Когда участковый открыл дверь, на крыльцо бесшумно выпрыгнули две собаки – лайка и овчарка. Они наметом бросились к воротам, замерли на секунду, а затем, по-волчьи распластавшись, прижав острые уши, беззвучно и жутко понеслись по желтой лунной дорожке, разделившей землю на две части. Они мчались к луне, словно их притягивал ее гипнотизирующий древний и первобытный свет. С каждым мгновением все меньше и меньше делались их вытянутые тела, потом собаки исчезли, словно растворились в лунном свете.
– Белолобого-то нет! – хриплым от волнения голосом сказал участковый. – Белолобого-то Вершков с собой взял…
В заимке Анискин зажег керосиновую лампу. Когда фитиль разгорелся, они увидели разграбленную, полуопустевшую комнату: обнаженную лежанку, штыри в стенах, на которых уже не висели ружья и сети, сундук с открытой крышкой, пустой и гулкий. И так тихо было в доме, что слышалось, как горит керосиновая лампа.

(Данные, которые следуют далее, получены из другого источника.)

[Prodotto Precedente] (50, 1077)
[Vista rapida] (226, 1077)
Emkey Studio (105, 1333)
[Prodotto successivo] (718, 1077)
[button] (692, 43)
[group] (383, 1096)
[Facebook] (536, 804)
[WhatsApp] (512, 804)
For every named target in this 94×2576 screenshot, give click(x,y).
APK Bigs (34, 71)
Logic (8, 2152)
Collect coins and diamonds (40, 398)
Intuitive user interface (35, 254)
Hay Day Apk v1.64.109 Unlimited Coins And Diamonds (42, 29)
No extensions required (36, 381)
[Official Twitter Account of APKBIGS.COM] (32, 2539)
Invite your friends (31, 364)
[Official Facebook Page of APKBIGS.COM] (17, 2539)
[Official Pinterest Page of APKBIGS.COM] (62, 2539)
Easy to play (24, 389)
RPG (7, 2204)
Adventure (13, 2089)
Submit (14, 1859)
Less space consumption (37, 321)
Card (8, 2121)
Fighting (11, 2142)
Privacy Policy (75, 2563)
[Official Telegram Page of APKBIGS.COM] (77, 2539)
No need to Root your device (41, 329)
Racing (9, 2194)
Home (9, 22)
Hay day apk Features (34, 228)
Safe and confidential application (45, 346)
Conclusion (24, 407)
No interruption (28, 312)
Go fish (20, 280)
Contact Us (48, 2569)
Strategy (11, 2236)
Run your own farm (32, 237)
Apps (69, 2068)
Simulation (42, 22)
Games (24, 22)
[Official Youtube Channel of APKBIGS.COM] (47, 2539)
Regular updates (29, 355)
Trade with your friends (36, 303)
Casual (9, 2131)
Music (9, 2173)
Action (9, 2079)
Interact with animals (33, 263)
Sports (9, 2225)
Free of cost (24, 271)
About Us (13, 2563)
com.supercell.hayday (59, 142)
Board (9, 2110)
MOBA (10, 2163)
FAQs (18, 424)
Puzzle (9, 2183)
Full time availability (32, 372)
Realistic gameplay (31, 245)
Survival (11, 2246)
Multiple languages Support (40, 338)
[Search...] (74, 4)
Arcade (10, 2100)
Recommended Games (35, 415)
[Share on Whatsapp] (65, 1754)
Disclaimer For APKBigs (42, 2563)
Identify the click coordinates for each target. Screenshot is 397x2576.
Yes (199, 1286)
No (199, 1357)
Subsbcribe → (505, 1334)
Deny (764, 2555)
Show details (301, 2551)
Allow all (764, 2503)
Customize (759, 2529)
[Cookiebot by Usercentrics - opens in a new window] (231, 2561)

– Флегонт-то ушел! – строго сказал Анискин, садясь на лавку. – Он ведь ушел, Флегонт-то!
Анискин прислонил голову к темному бревну стены и надолго замер в тишине, которая дважды в секунду взрывалась жестоким боем маятника. В пустой и холодной комнате Вершкова еще шли часы-ходики, еще ворочал глазами потешный котенок, нарисованный на циферблате. В двадцати домах деревни были часы-ходики с котенком, так как именно двадцать часов-ходиков с веселой кошачьей мордой однажды завезли в сельповский магазин. Так что в покинутой заимке Вершкова котенок все еще поводил глазами, хотя гиря висела уже низко. Примерно через полчаса цепочка кончится, и часы остановятся.
– Ну что же, – сказал участковый. – Сколь здесь ни сиди, а в деревню идти надо. А Вершкова я найду! Я ведь тоже охотник, Игорь Валентинович… Так что не уйдет от нас убийца!
Выйдя из заимки, участковый поднял с крыльца щепочку, наложил щеколду на петлю, запер двери. После этого он застегнул полушубок, натянул шапку и сошел с крыльца. Высокий, прямой, на широко расставленных ногах, участковый постоял немножечко, глядя в сторону деревни, потом наклонился вперед, сделал крупный шаг – и пошел-пошел, хрустя снегом, наступая на желтые блестки лунной полосы, что делила мир на две части.
Они были на полпути к деревне, когда в тишине раздался шум мотора и, освещенный прожекторами, на берег Оби выполз желтый трелевочный трактор, развернувшись на месте, как танк, словно на пьедестале, замер на кромке яра. Из трактора выпрыгнул человек в замасленной телогрейке, похожей на кожаную куртку, блестящий, посверкивающий, стал возле машины.
Прошло еще несколько мгновений, и на обский берег одна за другой начали выползать остальные машины. Грохоча, развертываясь, как на учениях, трактора пристраивались к первому трактору, и вскоре из машин образовалась яркая железная цепочка, грохочущая и неистовая в стремлении двигаться дальше.
Лесопункт технорука Степанова закончил рубку кедрача. Это произошло на четвертые сутки после того, как погиб Степан Мурзин.
На левом плече Анискина, идущего стремительно по лунной дорожке, лежали мерцающие огни деревни. Отсюда, со стороны заимки, деревня уже не казалась, как раньше, частью неба, земли, реки, а лежала отдельно от них – тихая и прислушивающаяся.